Un hombre herido al apresar el
bric
, con las piernas envueltas en vendas, se mantenía rígido contra un cañón y usaba sus dedos hábiles para cargar pistolas que ofrecía luego a los demás.
De la cubierta del
Pegaso
, que se aproximaba al través del
Sandpiper
, surgió una especie de salvaje aullido: los hombres se daban ánimos para el abordaje sin cuartel. El buque enemigo estaba ya tan cerca que las sombras de sus mástiles, estiradas sobre el agua, alcanzaban el
bric
y ya parecían querer atraparle.
Bolitho pestañeó y secó el sudor de sus ojos, incrédulo ante lo que le parecía ver en las portas de cañones de la fragata. Un hombre primero, luego otro, surgieron a través de ellas trepando por las bocas de los cañones. Sus siluetas emergían cual ratas huyendo de una cloaca.
—¡Señor, abandonan el buque! —exclamó Starkie, quien agarrándole por el brazo le empujó hasta la batayola—. ¿Ha visto usted eso?

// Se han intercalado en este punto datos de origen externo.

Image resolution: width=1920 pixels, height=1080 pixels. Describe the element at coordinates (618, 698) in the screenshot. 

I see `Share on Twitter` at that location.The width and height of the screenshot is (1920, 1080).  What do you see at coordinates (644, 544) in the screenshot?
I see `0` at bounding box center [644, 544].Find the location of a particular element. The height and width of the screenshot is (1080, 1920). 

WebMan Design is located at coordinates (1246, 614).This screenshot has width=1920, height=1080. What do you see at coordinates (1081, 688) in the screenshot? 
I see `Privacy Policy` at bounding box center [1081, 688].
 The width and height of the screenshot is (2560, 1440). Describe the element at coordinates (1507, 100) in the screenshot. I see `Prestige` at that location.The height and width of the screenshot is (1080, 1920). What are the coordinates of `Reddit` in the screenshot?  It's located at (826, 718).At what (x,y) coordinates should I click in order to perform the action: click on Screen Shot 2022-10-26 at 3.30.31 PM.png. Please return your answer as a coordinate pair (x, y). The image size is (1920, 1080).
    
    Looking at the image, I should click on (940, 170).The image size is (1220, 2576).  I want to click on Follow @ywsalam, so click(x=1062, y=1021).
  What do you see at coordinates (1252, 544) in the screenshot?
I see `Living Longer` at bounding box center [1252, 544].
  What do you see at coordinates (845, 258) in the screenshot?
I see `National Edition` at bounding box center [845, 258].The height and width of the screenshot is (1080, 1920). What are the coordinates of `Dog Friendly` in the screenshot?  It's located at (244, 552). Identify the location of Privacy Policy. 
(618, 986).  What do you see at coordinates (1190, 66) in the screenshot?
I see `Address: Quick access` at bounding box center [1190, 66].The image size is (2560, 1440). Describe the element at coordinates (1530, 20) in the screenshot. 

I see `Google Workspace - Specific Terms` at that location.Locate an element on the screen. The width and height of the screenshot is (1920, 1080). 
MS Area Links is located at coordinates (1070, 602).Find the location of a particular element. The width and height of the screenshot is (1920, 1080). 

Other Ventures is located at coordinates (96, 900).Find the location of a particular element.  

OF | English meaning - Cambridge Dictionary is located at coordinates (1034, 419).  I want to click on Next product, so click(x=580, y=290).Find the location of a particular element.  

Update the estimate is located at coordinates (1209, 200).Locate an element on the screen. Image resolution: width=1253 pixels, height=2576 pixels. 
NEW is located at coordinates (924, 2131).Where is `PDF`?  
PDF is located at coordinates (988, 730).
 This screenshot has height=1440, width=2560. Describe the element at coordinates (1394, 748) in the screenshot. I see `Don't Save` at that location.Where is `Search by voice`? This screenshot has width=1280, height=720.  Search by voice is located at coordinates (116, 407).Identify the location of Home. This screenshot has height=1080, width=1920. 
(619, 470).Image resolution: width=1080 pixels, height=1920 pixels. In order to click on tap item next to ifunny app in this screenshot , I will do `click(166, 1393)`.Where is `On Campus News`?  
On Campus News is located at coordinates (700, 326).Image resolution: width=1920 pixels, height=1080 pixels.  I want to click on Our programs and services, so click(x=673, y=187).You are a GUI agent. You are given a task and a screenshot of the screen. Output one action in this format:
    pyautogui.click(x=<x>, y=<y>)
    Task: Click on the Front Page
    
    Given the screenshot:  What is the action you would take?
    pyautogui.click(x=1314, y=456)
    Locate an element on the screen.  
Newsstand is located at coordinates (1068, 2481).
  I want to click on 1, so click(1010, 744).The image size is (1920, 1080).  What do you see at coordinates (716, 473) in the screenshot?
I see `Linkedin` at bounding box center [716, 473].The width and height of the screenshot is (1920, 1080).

Bolitho se mantuvo a su lado sin decir nada. Nuevas remesas de hombres saltaban por las portas del barco pirata y desaparecían en el agua, que los arrastraba como virutas en un torrente.
Gauvin, el fanático comandante pirata, sin duda había apostado centinelas en todas las escotillas. Continuaba su loca y desesperada persecución aun sabiendo que el daño sufrido por su casco era irreparable.
Starkie observaba el cabeceo de la proa de la fragata. Con las toneladas de agua que embarcaba, su avance era cada vez más lento. Ya había empezado a perder terreno. Un caos de gritos y prisas se produjo en el combés cuando, por fin, el grueso de los piratas entendieron lo que ocurría.
—Venga —dijo Starkie a Bolitho—, póngase la casaca.
Allí mismo, le ayudó a enfilar las mangas y le aplanó las solapas ribeteadas de blanco.
Señaló cuando el
Pegaso
caía fuera de rumbo, al perder el timón efectividad a causa del hundimiento de la proa.
—Quiero que él le vea, y ruego a Dios que le haga sufrir por lo que nos hizo.
Bolitho le miró interrogante.
—¡Quiero que se entere de que ha sido derrotado por un guardiamarina! ¡Por un muchacho!
Bolitho se apartó. No oía otra cosa que no fuese el buque en plena destrucción, que navegando aún a toda vela embestía una tras otra las crestas. Se oían los golpes de los cañones, sueltos de sus trincas, al chocar contra la borda contraria; de las vergas sueltas que se precipitaban sobre la cubierta, de los aparejos que aprisionaban en su red a los hombres en plena estampida.
—Reduzcamos trapo, Martyn —oyó que decía su voz—. Todos los hombres a la tarea.
Notó que algunas manos se posaban en sus hombros. Los hombres querían acercarse a él, le saludaban o le sonreían. Más de uno lloraba.
—¡Atento, cubierta! —Nadie se acordaba en aquel momento del vigía apostado en la cofa de mastelero—. Una vela por la amura de estribor —cantó el hombre—. ¡Parece el
Gorgon
!
Bolitho hizo un gesto hacia el mástil y se volvió para observar cómo la fragata se tumbaba sobre el agua. El casco flotaba medio hundido, rodeado de una masa de maderos, cabos y cabezas aterrorizadas.
Desvió su mirada fuera del reflejo del sol y observó las olas azules. En ellas se adivinaba un nervioso movimiento que pronto identificó: las aletas, finas como cuchillas, de los tiburones que cercaban el barco a medio hundir. La playa más próxima se hallaba a más de una milla de distancia. No era probable que ningún hombre lograse salvar esa distancia.
Levantó el anteojo para buscar el
Gorgon
en el horizonte, pero sus ojos se nublaban con la emoción. Por fin, saliendo de tras la última punta de la isla, avistó el casco oscuro y panzudo que coronaba la inmensa pirámide de trapo blanco.